You’re assembling all of this new information, absorb, absorb, absorb. And when you get older, it’s more a question of application. You’ve got all this lived experience now and so you can say, this is like this, this is like this thing I’ve done in the past, this is like this activity that I’ve completed before. And there wasn’t necessarily a vocal or formal appreciation of the value of that in the workplace and certainly in the field they’re designed.
When you look at what’s happening with the population, boomers aren’t getting any younger and they’ve got plenty of discretionary income and a lot of the solutions that are out there aren’t very friendly feeling to that population.

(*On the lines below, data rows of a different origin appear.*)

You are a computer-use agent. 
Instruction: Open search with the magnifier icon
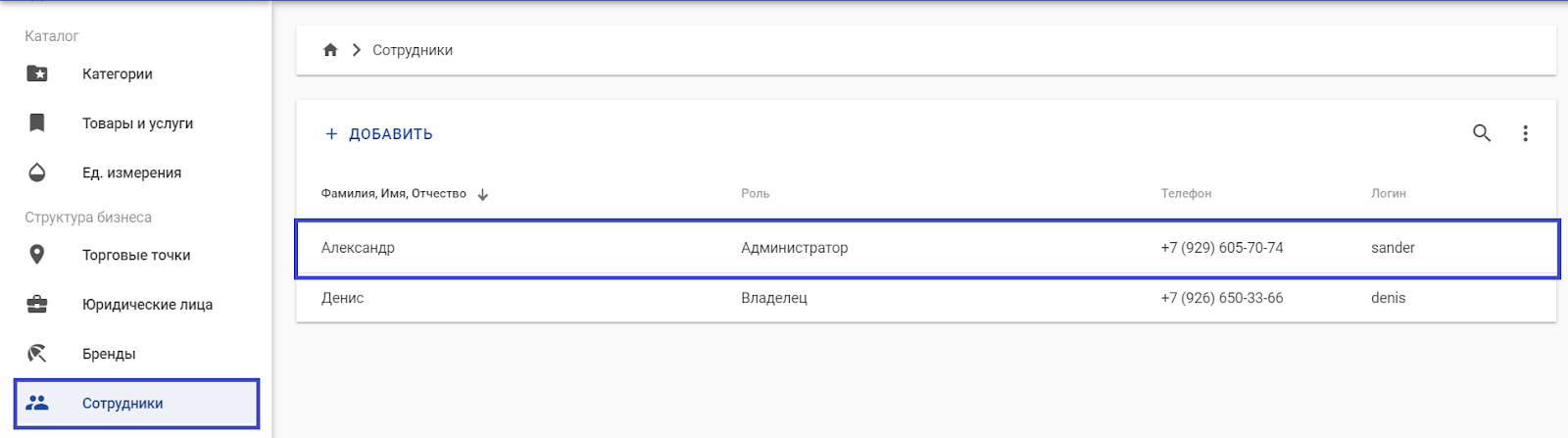tap(1482, 133)
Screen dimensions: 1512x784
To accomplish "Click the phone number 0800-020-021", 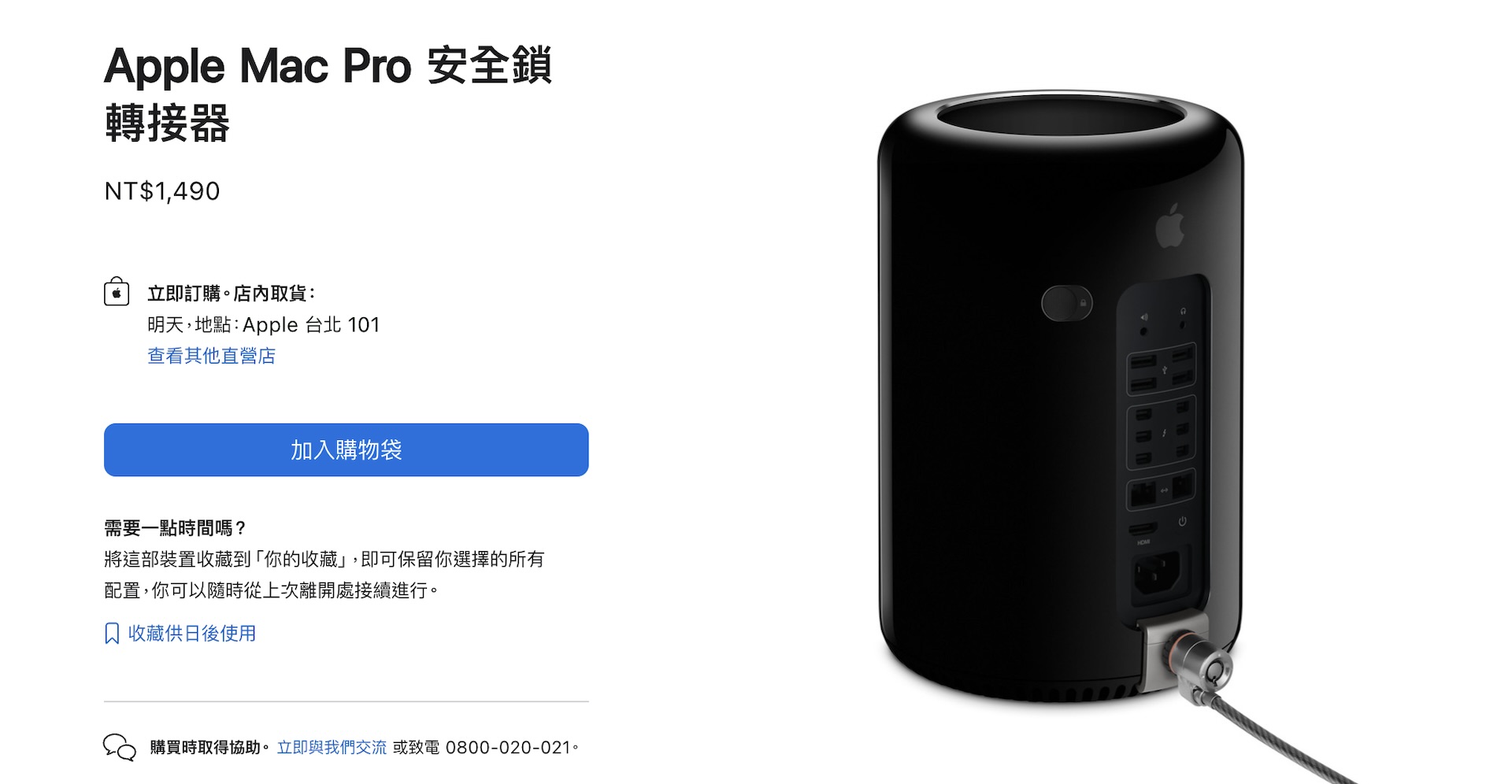I will [x=508, y=747].
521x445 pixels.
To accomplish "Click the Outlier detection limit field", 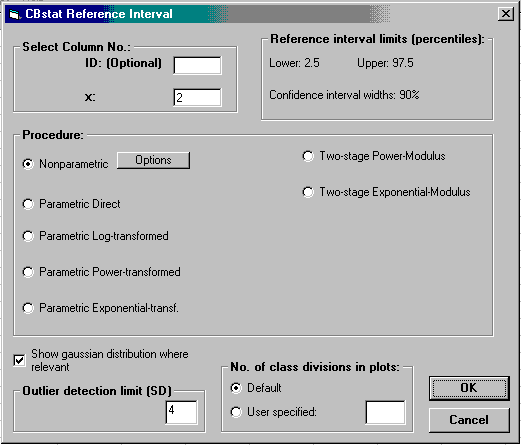I will point(181,412).
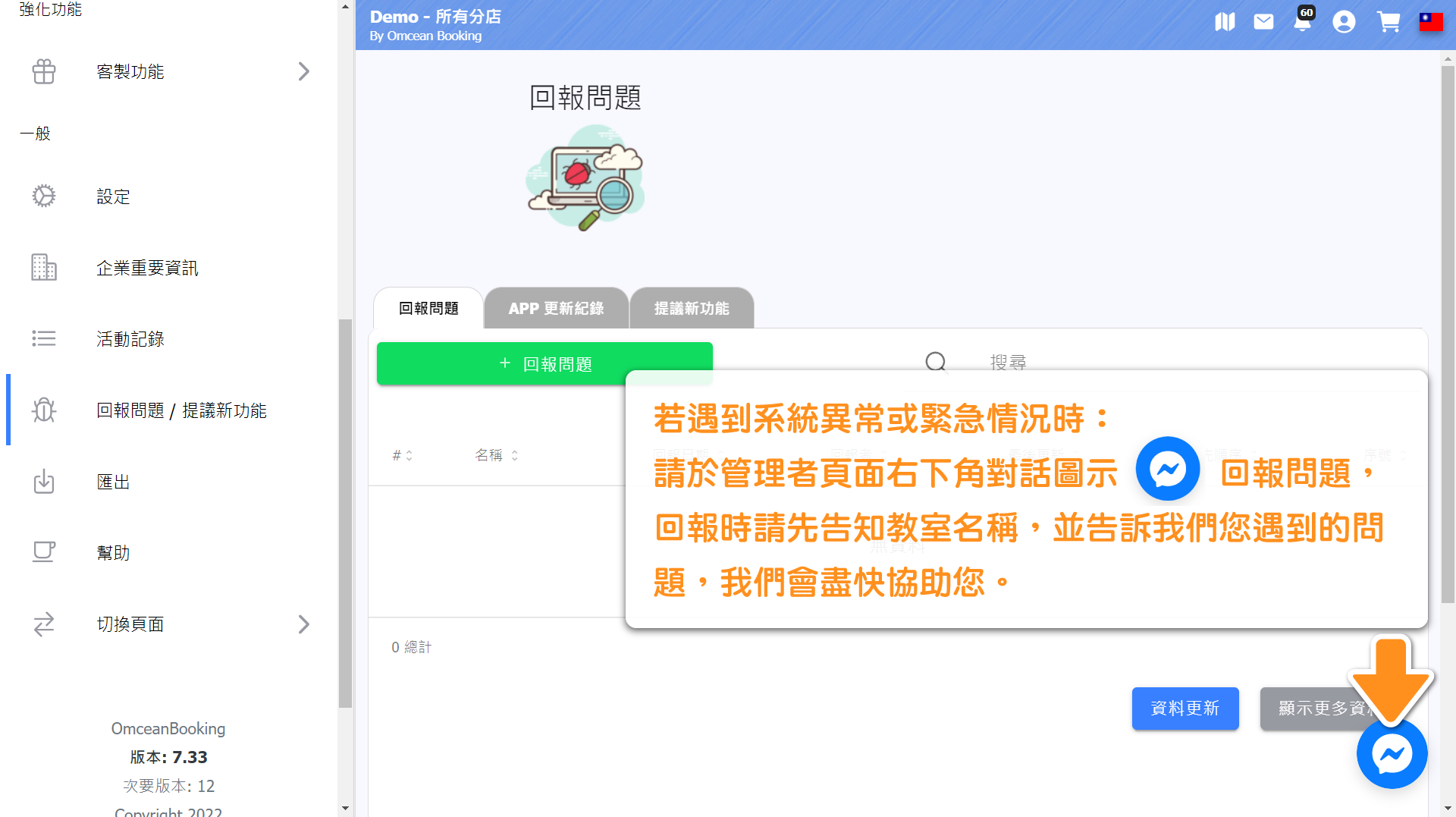Click the search magnifier icon
This screenshot has width=1456, height=817.
point(936,362)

And it’s hard to design for a group that you’ve never been a part of or that you don’t know anything about. It became really important to me to be part of teams where there was a wide variety, not just of backgrounds and races and genders and that sort of thing, but also across the age spectrum that you had people who had lived experience of all of the customers that we might be facing, not just the ones who looked like us.
Douglas: Yeah, really important. The thing that struck me there was this point you brought up around this pattern matching we do where people say, this is like this, or this is like that and we’re applying these models. We’ve kind of developed throughout the years. I’ve heard this called the curse of knowledge, right? It’s like once we know something to be a certain way, it’s really hard to unknow that, or we can often lump things together when maybe there’s some nuance there we’re not picking up on. You mentioned in the pre-show chat that you’ve been noticing how mental models have been impacting your work and around even just thinking about what it means to be these students that you have in the military.
Jennifer: Yeah. Right now, one of my main clients is a branch of the armed forces and I have the opportunity to work with soldiers who are pivoting in their careers. They’re coming from whatever field they’ve been in, logistics, communications, whatever it might be and they’re moving into design and they’re going to be designing software solutions for their fellow soldiers. That is their task. That is their mission. I had my own mental model before I started working with these folks. I thought, oh, they’re going to be very rigid and they’re all going to be alpha males and we’re not going to have any fun and it’s going to be fine, but it is not going to be the most joyful work experience so I kind of resigned myself to that. I’ve got to tell you, Douglas, after just a few days in my first classroom, I was laughing more than I’ve laughed in a really long time.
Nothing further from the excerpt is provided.